Vem aí: Rangers 6 - O Cerco a Macindaw

269x400_capa_rangers_6_cercoamacindaw

Oi, pessoal!

Temos boas notícias para os fãs da série Rangers: O cerco a Macindaw, sexto livro da coleção, uma das mais vendidas da Editora Fundamento, será lançado até o fim de setembro. Nessa nova história, o arqueiro Will Barton, também conhecido como Will Tratado, vai enfrentar grandes perigos para derrotar Keren, um cavaleiro renegado que tomou posse do castelo Macindaw. Além de expulsar Orman, o herdeiro do trono, o vilão também está mantendo Alyss, mensageira do reino e grande amiga de Will, prisioneira no local.

Will arma um plano audacioso para retomar o castelo, mas não vai conseguir fazer isso sozinho. A sorte é que ele terá reforços especiais para colocar a estratégia em prática – Horace, o cavaleiro da Folha de Carvalho, e um improvável exército de piratas escandinavos.

Enquanto O cerco a Macindaw não chega às livrarias, fique com um trecho do livro. E fique ligado no blog para saber mais novidades da Editora Fundamento! Até breve!

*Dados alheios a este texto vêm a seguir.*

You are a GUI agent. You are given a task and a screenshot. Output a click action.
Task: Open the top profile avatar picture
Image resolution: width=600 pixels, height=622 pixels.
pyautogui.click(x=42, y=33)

(…) E, num instante, Gundar lembrou onde já tinha visto aquela estampa estranha e tremeluzente em uma capa.
– Will Tratado! – ele gritou surpreso. – É você mesmo?
– Ninguém mais – Will respondeu, dando um passo à frente e estendendo a mão no gesto universal de paz e boas-vindas.
Gundar a segurou e apertou com força. (...) Atrás de si, ouviu sua tripulação exclamar em voz alta diante do acontecimento. Ele adivinhou que o grupo estava sentindo o mesmo alívio. Will olhou em volta e sorriu.
– Estou vendo alguns rostos conhecidos – o rapaz falou.
Um ou dois escandinavos o cumprimentaram. Ele os observou e franziu levemente o cenho.
– Não estou vendo Ulf Oakbender – Will disse para Gundar. Ulf tinha lutado na batalha contra os Cavaleiros do Leste e tinha sido o primeiro a reconhecer Will na ilha de Seacliff. Eles tinham sentado juntos no famoso banquete e conversaram sobre a batalha.
Will notou uma sombra de dor atravessar o rosto de Gundar.
– Ele foi assassinado por aquela cobra do Buttle – ele contou.
– Sinto muito por isso. Ele era um bom homem – Will respondeu e seu sorriso desapareceu.
Houve um momento de silêncio entre os dois enquanto se lembravam do camarada morto. Em seguida, Gundar mostrou o acampamento atrás deles com um gesto.
– Não quer se juntar a nós? – ele convidou. – Temos carne salgada dura e alguma cerveja, cortesia de uma ilha muito generosa do sul.
Will sorriu diante da brincadeira e seguiu Gundar para o pequeno acampamento. Ao passarem pelos membros da tripulação, cada um deles estendeu a mão e apertou a de Will. (...)
Will sentou em um tronco junto de uma das fogueiras sob um abrigo formado pela grande vela principal do navio. Ele aceitou uma caneca de cerveja e bebeu com prazer, brindando com os homens a sua volta.
– Então, Will Tratado – Gundar falou –, o que o traz aqui?
Will olhou para o círculo de rostos barbados e de traços marcados que o cercava e sorriu para eles.
– Estou procurando combatentes – ele disse. – Planejo saquear um castelo e ouvi dizer que vocês são muito bons nisso.